5. Writes go through your own backend
Your application writes to its Postgres the way it always has — its own ORM, its own backend, its own transactions. Ablo does not intercept or proxy those writes. It observes them on the WAL and fans the confirmed rows out to connected clients. The read, claim, and coordination surface (ablo.<model>) layers on top:
What Ablo touches in your database — the honest footprint
This is the complete list. Nothing else.| Object | What it is | Owned by |
|---|---|---|
ablo_publication | A Postgres publication naming the tables Ablo reads. | You create it (step 2). |
| Replication slot | A logical slot Ablo subscribes through to track its WAL position. | Ablo’s runtime creates it on first connect. |
ablo_replicator role | A least-privilege REPLICATION + SELECT role. | You create it (step 2). |
wal_level = logical | A server setting that requires a restart. | You set it (step 1). |
wal_level = logicalneeds a restart. It is a one-time, server-wide change and is not reloadable.- A replication slot retains WAL. While Ablo is connected, the slot holds the WAL it hasn’t yet acknowledged. If Ablo is disconnected for a long time, that WAL accumulates and consumes disk. Ablo monitors slot lag and WAL retention and surfaces it so you’re never surprised by disk pressure; an abandoned slot is dropped rather than left to grow unbounded.
- The role’s privilege footprint is narrow and precise — not a “read-only”
account. It carries the
REPLICATIONattribute, which lets it stream the WAL andSELECT; it cannotINSERT/UPDATE/DELETE, run DDL, or own objects, and the recipe never grants it more. (For a security review, state it that way — a logical-replication role is a real privilege, just a tightly-scoped one — rather than calling it “read-only”, which a reviewer will correctly push back on.)
- It never runs DDL against your database.
- It never owns or migrates your schema — your migration tool stays in charge.
- It never writes your rows — writes are yours, through your backend.
What Ablo stores on its side
Your schema definition (model names, fields, types — pushed withablo push),
your hashed API keys, a safe projection of the connection registration (host,
database, schema — the connection string itself is sealed and never echoed back),
the replication slot position, and the commit log that drives sync. Never your
rows.
Logical-replication runtime status: Preview. The setup path above (ablo connectandablo connect --check) is real and shipping. The server-side component that consumes your WAL and turns it into sync deltas is in Preview — it is implemented and tested but not yet GA / boot-wired in the hosted runtime. Treat WAL consumption as not-yet-deployed until this note is removed. Maintainers: see internal/byo-wal-consumer.md for the architecture and remaining slices.
Next steps
- Quickstart — connect and write through
ablo.<model>. - Schema Contract — what the schema drives across SDK, React, and agents.

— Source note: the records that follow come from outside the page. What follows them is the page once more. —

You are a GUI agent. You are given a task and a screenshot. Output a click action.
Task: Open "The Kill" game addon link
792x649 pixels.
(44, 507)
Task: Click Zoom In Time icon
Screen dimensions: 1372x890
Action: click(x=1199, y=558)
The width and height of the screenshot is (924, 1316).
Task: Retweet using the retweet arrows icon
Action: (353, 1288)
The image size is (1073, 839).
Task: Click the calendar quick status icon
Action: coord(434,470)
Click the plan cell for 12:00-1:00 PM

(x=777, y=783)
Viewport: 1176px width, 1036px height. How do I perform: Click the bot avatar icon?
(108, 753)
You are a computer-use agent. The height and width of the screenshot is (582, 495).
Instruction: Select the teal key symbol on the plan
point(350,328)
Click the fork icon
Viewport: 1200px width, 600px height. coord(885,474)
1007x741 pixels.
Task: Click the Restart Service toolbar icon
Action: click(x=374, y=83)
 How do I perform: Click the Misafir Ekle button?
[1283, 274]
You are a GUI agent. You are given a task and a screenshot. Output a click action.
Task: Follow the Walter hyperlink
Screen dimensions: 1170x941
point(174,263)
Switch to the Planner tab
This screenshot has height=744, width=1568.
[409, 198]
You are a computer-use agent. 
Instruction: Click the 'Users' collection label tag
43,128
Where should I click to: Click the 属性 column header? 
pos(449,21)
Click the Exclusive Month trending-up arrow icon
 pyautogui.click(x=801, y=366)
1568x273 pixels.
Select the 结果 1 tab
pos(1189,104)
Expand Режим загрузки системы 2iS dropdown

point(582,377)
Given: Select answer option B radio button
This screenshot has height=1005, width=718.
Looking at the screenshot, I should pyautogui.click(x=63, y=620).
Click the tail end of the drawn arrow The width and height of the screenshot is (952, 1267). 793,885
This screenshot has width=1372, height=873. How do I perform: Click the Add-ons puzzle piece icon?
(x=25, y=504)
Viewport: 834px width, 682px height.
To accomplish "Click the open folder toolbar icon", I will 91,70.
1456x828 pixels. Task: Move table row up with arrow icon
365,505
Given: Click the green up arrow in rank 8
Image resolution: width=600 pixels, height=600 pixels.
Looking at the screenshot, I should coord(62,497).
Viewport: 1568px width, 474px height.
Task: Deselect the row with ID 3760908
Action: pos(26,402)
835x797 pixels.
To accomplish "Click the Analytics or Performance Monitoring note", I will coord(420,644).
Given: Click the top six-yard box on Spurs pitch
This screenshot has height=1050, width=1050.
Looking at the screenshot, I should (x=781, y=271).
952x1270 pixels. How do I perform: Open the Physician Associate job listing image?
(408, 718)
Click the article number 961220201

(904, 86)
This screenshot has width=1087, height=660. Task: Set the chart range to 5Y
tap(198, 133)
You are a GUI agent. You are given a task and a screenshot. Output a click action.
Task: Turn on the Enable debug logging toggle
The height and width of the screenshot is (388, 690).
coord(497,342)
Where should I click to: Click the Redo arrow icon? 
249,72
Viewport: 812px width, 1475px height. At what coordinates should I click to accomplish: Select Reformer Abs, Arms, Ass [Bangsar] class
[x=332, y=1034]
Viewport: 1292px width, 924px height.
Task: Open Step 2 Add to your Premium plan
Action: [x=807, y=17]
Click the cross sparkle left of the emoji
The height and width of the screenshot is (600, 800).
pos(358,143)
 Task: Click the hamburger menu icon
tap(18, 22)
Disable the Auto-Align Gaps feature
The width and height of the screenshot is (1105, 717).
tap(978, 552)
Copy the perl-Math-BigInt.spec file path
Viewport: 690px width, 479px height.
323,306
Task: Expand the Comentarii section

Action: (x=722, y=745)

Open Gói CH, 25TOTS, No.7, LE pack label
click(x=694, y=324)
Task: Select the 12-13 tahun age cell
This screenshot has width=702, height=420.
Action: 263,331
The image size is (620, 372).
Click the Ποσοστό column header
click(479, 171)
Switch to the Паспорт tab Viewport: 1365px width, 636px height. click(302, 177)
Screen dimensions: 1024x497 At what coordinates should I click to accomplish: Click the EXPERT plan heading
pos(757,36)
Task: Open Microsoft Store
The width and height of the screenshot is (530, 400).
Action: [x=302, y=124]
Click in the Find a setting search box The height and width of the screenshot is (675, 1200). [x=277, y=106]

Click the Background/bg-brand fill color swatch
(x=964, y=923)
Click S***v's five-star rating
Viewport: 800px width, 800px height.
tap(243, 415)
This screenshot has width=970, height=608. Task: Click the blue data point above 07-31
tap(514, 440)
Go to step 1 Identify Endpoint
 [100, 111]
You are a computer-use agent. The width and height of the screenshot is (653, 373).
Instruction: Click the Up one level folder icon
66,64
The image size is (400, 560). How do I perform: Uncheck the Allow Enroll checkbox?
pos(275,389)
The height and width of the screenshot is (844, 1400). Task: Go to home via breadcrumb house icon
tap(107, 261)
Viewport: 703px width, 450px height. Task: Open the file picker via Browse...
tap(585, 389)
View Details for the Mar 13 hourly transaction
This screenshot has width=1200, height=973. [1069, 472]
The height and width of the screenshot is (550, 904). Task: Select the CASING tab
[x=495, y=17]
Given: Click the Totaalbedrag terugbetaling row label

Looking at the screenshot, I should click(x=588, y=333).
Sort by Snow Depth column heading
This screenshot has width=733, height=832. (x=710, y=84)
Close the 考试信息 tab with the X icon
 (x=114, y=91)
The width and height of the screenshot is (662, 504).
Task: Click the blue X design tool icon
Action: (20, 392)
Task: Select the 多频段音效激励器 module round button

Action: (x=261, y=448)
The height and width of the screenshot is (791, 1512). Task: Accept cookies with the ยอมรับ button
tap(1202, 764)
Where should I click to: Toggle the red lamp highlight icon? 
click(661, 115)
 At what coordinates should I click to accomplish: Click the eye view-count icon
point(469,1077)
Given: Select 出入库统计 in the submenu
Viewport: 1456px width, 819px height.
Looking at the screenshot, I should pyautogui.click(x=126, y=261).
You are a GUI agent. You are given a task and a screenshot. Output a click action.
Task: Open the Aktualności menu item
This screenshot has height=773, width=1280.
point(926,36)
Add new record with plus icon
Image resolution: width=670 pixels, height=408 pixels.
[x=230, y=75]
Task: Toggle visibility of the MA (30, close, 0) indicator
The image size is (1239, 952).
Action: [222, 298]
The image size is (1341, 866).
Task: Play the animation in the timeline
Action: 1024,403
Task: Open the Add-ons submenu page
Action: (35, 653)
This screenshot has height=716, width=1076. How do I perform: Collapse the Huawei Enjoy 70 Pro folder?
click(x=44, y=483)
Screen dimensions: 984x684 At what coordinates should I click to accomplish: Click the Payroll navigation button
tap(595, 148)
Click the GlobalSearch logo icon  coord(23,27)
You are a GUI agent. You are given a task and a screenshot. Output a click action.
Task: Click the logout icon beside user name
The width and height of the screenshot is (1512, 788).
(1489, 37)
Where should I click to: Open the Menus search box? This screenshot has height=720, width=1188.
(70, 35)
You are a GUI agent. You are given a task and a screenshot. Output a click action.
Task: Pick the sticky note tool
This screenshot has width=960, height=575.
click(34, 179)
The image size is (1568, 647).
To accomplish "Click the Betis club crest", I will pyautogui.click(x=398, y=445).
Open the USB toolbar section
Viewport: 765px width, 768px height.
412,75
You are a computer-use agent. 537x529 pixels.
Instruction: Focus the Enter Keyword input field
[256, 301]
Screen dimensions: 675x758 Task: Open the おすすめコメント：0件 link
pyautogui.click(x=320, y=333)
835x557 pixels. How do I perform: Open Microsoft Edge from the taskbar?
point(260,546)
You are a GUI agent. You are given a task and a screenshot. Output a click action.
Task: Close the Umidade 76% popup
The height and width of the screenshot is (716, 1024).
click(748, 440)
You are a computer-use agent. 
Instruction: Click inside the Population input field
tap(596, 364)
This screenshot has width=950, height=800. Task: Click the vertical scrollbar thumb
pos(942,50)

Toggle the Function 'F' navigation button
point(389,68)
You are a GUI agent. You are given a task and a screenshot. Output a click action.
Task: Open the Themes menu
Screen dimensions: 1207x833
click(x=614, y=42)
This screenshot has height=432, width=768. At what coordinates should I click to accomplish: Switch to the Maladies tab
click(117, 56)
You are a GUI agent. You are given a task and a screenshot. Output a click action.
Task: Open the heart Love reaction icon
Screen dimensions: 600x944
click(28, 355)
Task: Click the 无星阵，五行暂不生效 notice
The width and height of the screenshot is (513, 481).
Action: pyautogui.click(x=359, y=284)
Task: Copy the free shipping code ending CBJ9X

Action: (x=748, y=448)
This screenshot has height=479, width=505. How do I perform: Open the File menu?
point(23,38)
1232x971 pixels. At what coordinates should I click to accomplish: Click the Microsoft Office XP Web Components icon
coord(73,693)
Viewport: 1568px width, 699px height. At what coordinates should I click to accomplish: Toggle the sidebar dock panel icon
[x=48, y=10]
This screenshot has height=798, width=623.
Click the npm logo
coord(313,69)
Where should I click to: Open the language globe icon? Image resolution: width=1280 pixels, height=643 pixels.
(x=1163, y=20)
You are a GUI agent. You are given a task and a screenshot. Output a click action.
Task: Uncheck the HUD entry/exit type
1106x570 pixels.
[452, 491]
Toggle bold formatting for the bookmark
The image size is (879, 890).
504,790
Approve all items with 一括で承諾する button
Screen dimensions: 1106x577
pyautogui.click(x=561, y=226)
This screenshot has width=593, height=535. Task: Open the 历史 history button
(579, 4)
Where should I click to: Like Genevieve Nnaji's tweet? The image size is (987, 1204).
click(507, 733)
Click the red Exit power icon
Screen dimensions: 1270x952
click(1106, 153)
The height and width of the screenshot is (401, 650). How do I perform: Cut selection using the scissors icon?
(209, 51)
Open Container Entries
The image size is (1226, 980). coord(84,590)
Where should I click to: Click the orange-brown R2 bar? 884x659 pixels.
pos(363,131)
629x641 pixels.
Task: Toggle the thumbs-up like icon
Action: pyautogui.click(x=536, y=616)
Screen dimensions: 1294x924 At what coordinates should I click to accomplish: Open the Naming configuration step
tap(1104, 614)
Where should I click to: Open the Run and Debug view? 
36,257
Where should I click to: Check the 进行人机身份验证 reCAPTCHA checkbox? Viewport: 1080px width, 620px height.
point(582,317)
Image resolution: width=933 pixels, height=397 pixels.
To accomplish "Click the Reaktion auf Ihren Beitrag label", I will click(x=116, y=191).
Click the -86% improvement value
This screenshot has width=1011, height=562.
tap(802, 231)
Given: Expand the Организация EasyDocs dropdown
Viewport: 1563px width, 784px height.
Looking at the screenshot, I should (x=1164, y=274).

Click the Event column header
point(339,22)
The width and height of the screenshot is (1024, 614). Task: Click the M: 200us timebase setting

- Guarantees — what confirmed writes and stale checks mean.
- Integration Guide — the full app, React, multiplayer, and agent path.
Legacy / not recommended
Use logical replication instead (top of this page). The shapes below
predate the single connect path. They are documented only so existing
integrations can be read and understood — do not reach for them when
connecting a new database. They are the seams that caused painful onboarding,
and ablo connect exists precisely to replace them.
These older shapes connected Ablo to a database two other ways: by handing Ablo a
connection string to operate directly (databaseUrl on the client, committing
writes itself behind row-level security), or by exposing a signed Data Source
endpoint built from an ORM adapter (prismaDataSource / drizzleDataSource,
with ablo_outbox / ablo_idempotency bookkeeping and a reverse-channel
connector for VPCs). Both required Ablo to either operate your database or proxy
every write, and both have been superseded by logical replication, where Ablo only
reads your WAL. If you are maintaining one of these integrations, migrate it to
ablo connect at the next opportunity.